Palmas para o compositor.
Obrigado Fernanda. Que bom é ler as tuas palavras. Tu que escreves e nos escreves de corpo inteiro. Belo o teu comentário que não mereço. Abraço
Quão emocionante crónica filosófica , que nos remete a reflectir na dualidade da vida . Suas inquietações e desassossego. A intensa preocupação do Ser ou não ser. Medos, surpresas inevitáveis, escolher o caminho. ” Continuar a beber a vida” – Continuar a viagem com carinho, afectos e ternuras . Vou continuar por aqui a lê-lo nestas maravilhosas palavras. Um abraço amigo poeta.
Obrigado Ana. É sempre bom ler comentários como o seu. Seguir sempre o caminho. Abraço
i don,t understend .way my comment wait moderation ?
Obrigado Amélia. Foi a primeira vez que comentou? Quando tal acontece, vai à direção do Jornal. Amanhã tentarei saber. Abraço
Fui , cheguei .compreendi mais um pouco .eu ,bem que adivinhava, mas ,agora, hoje , sei mais um bocadinho ,só um bocadinho, mas somado ao outro lado, ao lado da dor ,é muito .é tudo . é quase a plenitude .espero-a humildemente . um abraço .
Obrigado Amélia. Um caminho, uma sinuosa estrada. A meta que se evita. Abraço
A necessária inquietação, o eterno desassossego à vida. Curioso como esta emocionante crónica, me fez recordar ” As aventuras de João Sem Medo” – Todos temos medo, mas como sabiamente dizes, ter atenção aos sínais e seguir o caminho ao encontro das forças que muitas vezes não sabemos de onde vêm – estranhas sensações, surpresas, chamemos-lhes o que quisermos, só não podemos perder a esperança, desistir nunca. E sim, aguardar “pela chegada das ternuras” – Sempre!
Caminhar a duas vozes, sim! Agora, “põe-te fino” Jorge. Abraço. Adorei.
Obrigado Cristina. Que livro te foste lembrar! O grande José Gomes Ferreira. Um livro que já comprei para a bibliotrca do meu neto. Este é outra desassossego. São outras falas. Abraço.
Gostei muito desta caminhada a duas vozes. Vozes que, umas vezes se completam, outras vezes se questionam. Avançar, recuar, hesitar, quase desistir, continuar, escolher o caminho, seguir. O passo pesado. O passo leve que conduz ao voo. O desassossego. A inquietação.
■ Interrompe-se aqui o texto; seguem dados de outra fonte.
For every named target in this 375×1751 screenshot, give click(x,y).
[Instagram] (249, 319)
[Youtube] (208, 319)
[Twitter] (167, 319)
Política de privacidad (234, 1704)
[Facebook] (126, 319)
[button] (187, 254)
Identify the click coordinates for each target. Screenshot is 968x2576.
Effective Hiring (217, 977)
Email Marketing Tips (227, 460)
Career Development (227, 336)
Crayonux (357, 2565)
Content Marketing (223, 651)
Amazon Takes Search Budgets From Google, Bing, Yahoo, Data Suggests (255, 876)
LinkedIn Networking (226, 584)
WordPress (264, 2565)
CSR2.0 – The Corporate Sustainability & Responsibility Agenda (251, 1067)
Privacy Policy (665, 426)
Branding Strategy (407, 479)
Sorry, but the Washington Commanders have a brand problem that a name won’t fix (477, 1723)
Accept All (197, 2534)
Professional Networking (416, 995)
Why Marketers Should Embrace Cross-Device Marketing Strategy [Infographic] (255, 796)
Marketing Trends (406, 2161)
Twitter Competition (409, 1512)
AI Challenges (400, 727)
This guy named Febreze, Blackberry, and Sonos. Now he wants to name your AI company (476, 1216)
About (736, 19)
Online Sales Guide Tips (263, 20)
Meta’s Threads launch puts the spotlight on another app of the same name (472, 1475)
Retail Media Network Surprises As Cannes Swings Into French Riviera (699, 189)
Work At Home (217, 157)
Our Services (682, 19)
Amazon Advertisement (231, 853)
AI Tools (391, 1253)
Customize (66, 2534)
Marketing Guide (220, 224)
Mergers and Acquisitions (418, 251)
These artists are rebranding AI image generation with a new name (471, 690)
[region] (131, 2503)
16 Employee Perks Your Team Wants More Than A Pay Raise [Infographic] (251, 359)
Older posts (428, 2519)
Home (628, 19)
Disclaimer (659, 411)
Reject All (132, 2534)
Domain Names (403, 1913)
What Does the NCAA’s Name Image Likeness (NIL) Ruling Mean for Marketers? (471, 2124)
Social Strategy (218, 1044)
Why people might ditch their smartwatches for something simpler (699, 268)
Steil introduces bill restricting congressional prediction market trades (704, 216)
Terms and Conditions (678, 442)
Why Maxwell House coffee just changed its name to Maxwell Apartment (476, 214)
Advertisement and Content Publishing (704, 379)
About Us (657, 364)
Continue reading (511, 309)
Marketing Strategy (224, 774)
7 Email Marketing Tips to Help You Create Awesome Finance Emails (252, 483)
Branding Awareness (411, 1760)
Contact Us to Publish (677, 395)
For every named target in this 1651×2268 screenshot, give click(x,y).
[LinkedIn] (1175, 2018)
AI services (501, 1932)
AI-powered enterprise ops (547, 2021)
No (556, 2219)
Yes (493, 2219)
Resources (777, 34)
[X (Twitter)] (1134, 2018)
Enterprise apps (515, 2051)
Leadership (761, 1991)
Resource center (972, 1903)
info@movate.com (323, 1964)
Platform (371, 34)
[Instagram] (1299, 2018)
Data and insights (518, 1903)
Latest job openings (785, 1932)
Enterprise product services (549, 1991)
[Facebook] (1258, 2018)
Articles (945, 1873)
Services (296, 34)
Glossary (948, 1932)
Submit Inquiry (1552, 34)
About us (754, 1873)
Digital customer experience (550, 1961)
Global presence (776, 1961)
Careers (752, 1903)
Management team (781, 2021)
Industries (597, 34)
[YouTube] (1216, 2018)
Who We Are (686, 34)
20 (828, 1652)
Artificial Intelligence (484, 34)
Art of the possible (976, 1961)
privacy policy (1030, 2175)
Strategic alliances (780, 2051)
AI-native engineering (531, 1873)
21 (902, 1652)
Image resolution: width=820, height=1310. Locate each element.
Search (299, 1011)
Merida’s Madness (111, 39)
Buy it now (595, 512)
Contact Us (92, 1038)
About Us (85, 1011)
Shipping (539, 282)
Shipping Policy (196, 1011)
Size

A leveza da plenitude. Uma caminhada cheia, com diversidade e beleza não pode ser feita a uma só voz.
Obrigado Maria. Que belo o teu comentário. Não vou acrescentar mais nada para não estragar. Abraço.
É isso Jorge. O desassossego da vida. Magnifico o texto de hoje. Aqui tem o meu abraço.
Obrigado Maria da Conceição. Vamos desassossegar a vida. Vamos viver. Abraço
Coincidências. Um desassossego sossegado, tranquilo…ser eu, ser tu, ser outra, sendo sempre ela. Uma auto suficiência conquistada a ferros. Sentimentos que se foram fortalecendo, encapsulando para proteger os afetos e assim evitar sofrimentos inúteis. Caminhar a várias vozes, apoucando.se às vezes, agigantando-se outras, ziguezagueando em perfeito equilíbrio instável. Ser eu, ser tu, ser ela…Obrigada meu bom amigo por fazer nascer as palavras. obrigada por estar tão atento às vozes dos outros, Obrigada tão somente por existir, ainda que me chegue só(?) de forma virtual. Também não podemos ter tudo, né! Grande abraço .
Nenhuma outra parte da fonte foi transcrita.